İlk gitdiğim sıralarda, odada kimse yokken, beni alırdı yanına, sandalyeye otururdu mübârek, beni de yanındaki sandalyeye oturturdu. Elini uzatırdı, “Tut elimi” derdi. Tutardım. “Sık” derdi. Elini sıkardım. Sıkardım… “Daha sık, daha sık” derdi. Bir müddet sonra bakardım ki gözlerini kapamış, uyudu zannederdim, gevşetirdim elimi, çünki yorulurdum. Tam elimi gevşetirken gözlerini açar, “Sık” derdi. Bu şekilde, bir sene hep elini sıkdırdı bana. Kim bilir? Onların bütün vücudları zikr edermiş, Evliyânın bütün zerreleri zikr edermiş. Mektûbatda var bu. Bütün zerreleri zikr eder diye yazılı. Biz bunu sonradan öğrendik, Seadet-i Ebediyeye de yazdık bunu.
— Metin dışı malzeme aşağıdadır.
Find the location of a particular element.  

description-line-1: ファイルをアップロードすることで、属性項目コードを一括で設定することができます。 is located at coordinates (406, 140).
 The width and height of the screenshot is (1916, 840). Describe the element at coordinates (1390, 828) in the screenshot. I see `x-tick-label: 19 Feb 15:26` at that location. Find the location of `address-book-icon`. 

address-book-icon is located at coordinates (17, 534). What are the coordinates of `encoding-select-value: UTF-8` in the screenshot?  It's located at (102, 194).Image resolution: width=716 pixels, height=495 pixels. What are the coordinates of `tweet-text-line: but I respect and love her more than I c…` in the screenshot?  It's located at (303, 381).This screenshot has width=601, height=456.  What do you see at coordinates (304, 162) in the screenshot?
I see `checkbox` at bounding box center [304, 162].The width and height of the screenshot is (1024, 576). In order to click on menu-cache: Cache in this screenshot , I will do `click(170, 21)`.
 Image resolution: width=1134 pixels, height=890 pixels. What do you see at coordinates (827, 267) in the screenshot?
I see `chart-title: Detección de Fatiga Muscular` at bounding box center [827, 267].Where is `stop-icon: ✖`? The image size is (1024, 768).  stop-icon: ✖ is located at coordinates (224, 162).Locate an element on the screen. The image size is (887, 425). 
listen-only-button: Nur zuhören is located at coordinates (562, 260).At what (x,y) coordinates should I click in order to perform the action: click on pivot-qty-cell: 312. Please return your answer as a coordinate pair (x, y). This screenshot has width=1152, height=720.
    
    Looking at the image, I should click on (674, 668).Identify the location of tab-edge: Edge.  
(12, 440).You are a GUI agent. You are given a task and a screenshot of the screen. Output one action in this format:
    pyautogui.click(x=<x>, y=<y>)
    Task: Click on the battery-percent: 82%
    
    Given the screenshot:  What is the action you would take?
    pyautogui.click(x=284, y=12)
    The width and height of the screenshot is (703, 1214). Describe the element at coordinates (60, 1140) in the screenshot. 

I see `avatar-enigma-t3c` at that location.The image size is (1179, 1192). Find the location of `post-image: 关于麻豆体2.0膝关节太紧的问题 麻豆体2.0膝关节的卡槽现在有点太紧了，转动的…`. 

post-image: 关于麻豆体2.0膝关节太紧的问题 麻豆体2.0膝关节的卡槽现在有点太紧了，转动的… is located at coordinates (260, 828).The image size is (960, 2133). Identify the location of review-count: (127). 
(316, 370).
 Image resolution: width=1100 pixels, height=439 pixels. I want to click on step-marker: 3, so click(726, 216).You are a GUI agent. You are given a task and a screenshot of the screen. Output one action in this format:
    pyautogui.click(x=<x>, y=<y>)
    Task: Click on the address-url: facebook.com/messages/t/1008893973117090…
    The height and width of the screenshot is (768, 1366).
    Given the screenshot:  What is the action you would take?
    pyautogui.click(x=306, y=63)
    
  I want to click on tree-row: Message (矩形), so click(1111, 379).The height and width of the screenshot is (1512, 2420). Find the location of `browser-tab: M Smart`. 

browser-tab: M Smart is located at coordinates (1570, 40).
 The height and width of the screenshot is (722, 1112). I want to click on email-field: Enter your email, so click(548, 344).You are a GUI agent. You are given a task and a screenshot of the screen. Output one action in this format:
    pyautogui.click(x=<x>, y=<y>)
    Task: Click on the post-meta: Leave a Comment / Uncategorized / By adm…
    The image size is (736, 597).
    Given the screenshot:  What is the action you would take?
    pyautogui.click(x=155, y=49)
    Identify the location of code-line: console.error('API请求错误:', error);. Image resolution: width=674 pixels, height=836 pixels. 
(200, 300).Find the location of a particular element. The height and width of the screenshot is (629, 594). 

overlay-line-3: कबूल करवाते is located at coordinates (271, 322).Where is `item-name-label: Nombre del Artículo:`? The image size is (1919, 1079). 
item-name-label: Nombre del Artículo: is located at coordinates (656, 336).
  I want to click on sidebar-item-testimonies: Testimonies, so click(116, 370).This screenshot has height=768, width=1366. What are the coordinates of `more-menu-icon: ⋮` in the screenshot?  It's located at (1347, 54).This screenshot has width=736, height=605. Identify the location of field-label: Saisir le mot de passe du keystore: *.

Elini sıkdırıyor ki, o zikr benim kalbimede sirayet etsin diye.
Bir sene sonra ders okutmaya, arabca öğretmeye başladı bana. Millet bahcede namaz vaktini beklerdi. Daha yarım saat varken, Mübarek beni içeriye odaya alırdı, Arabî öğretirdi, sarf-ı nahiv öğretirdi. Cebinden kağıt kalem çıkarır kendisi yazardı yazardı mübârek, bana verirdi, al bunları oku ezberle derdi. Evvela kendi okurdu, okurken ben hareke koyardım, hemen giderken yolda, tramvayda, ezberlerdim. Ertesi gün gidince ne yapdın derdi, ezberledim efendim derdim. Oku bakayım derdi. Bir okurdum, aman ne hoşuna giderdi mübareğin. Hadi bakalım sana yeni ders vereceğim derdi. Böyle arabi, fârisî öğretdi. Yoksa O kitâbların ismini bile bilmiyordum. Okumak şöyle dursun, böyle şeyler varmıymış, yokmuymuş haberimiz yoktu. Hatta türkçe kitâbları bile Ondan öğrendim. Malumat-i Nafia diye bir kitâb vardı, al oku bunu fâidelidir buyurdu. Biz onu şimdi bastırdık. Bir numaralı kitâbımız oldu, isminide “Fâideli bilgiler” koyduk. Efendi hazretleri tavsiye etti bize onu. Hep Efendi hazretleri’nin methetdiği, tavsiye etdiği kitâbları bastırdık. O büyüklerin ismini bile söylemek kârdır. “İnde zikrissalihin tenzilürrahme”, hadîs-i şerîf bu. Peygamber efendimiz sallallahü aleyhi vesellem ne buyuruyor, Allahü teâlânın sevdiklerinin, Evliyâlarının ismi bir yerde söylenirse oraya rahmet yağar.